Repeat each of these records word for word.
------------------------------------------------------------------------
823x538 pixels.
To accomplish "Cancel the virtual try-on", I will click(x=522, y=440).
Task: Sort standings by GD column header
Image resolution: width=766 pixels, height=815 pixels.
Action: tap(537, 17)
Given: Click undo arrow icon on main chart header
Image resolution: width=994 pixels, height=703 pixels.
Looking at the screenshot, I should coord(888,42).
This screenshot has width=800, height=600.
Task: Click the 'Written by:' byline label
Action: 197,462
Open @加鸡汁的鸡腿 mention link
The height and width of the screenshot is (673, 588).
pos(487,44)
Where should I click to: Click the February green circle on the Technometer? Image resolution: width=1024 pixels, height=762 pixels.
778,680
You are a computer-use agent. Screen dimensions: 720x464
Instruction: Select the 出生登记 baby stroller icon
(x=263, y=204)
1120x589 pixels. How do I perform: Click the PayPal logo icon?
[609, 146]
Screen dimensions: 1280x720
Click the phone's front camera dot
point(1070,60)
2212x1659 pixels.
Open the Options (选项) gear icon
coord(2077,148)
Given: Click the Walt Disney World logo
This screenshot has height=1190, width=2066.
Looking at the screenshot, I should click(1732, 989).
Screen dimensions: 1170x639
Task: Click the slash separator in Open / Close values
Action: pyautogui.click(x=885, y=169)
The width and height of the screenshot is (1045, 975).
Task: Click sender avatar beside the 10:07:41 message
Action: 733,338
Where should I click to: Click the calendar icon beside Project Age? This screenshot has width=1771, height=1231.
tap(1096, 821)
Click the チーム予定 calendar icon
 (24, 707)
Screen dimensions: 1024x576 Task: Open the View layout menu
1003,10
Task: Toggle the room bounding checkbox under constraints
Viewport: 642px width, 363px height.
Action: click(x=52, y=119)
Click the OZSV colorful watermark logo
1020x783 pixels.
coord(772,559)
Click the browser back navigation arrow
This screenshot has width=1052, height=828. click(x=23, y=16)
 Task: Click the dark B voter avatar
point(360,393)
------------------------------------------------------------------------
Result of this task:
823x538 pixels.
To accomplish "Cancel the virtual try-on", I will click(x=522, y=440).
Task: Sort standings by GD column header
Image resolution: width=766 pixels, height=815 pixels.
Action: tap(537, 17)
Given: Click undo arrow icon on main chart header
Image resolution: width=994 pixels, height=703 pixels.
Looking at the screenshot, I should coord(888,42).
This screenshot has width=800, height=600.
Task: Click the 'Written by:' byline label
Action: 197,462
Open @加鸡汁的鸡腿 mention link
The height and width of the screenshot is (673, 588).
pos(487,44)
Where should I click to: Click the February green circle on the Technometer? Image resolution: width=1024 pixels, height=762 pixels.
778,680
You are a computer-use agent. Screen dimensions: 720x464
Instruction: Select the 出生登记 baby stroller icon
(x=263, y=204)
1120x589 pixels. How do I perform: Click the PayPal logo icon?
[609, 146]
Screen dimensions: 1280x720
Click the phone's front camera dot
point(1070,60)
2212x1659 pixels.
Open the Options (选项) gear icon
coord(2077,148)
Given: Click the Walt Disney World logo
This screenshot has height=1190, width=2066.
Looking at the screenshot, I should click(1732, 989).
Screen dimensions: 1170x639
Task: Click the slash separator in Open / Close values
Action: pyautogui.click(x=885, y=169)
The width and height of the screenshot is (1045, 975).
Task: Click sender avatar beside the 10:07:41 message
Action: 733,338
Where should I click to: Click the calendar icon beside Project Age? This screenshot has width=1771, height=1231.
tap(1096, 821)
Click the チーム予定 calendar icon
 (24, 707)
Screen dimensions: 1024x576 Task: Open the View layout menu
1003,10
Task: Toggle the room bounding checkbox under constraints
Viewport: 642px width, 363px height.
Action: click(x=52, y=119)
Click the OZSV colorful watermark logo
1020x783 pixels.
coord(772,559)
Click the browser back navigation arrow
This screenshot has width=1052, height=828. click(x=23, y=16)
 Task: Click the dark B voter avatar
point(360,393)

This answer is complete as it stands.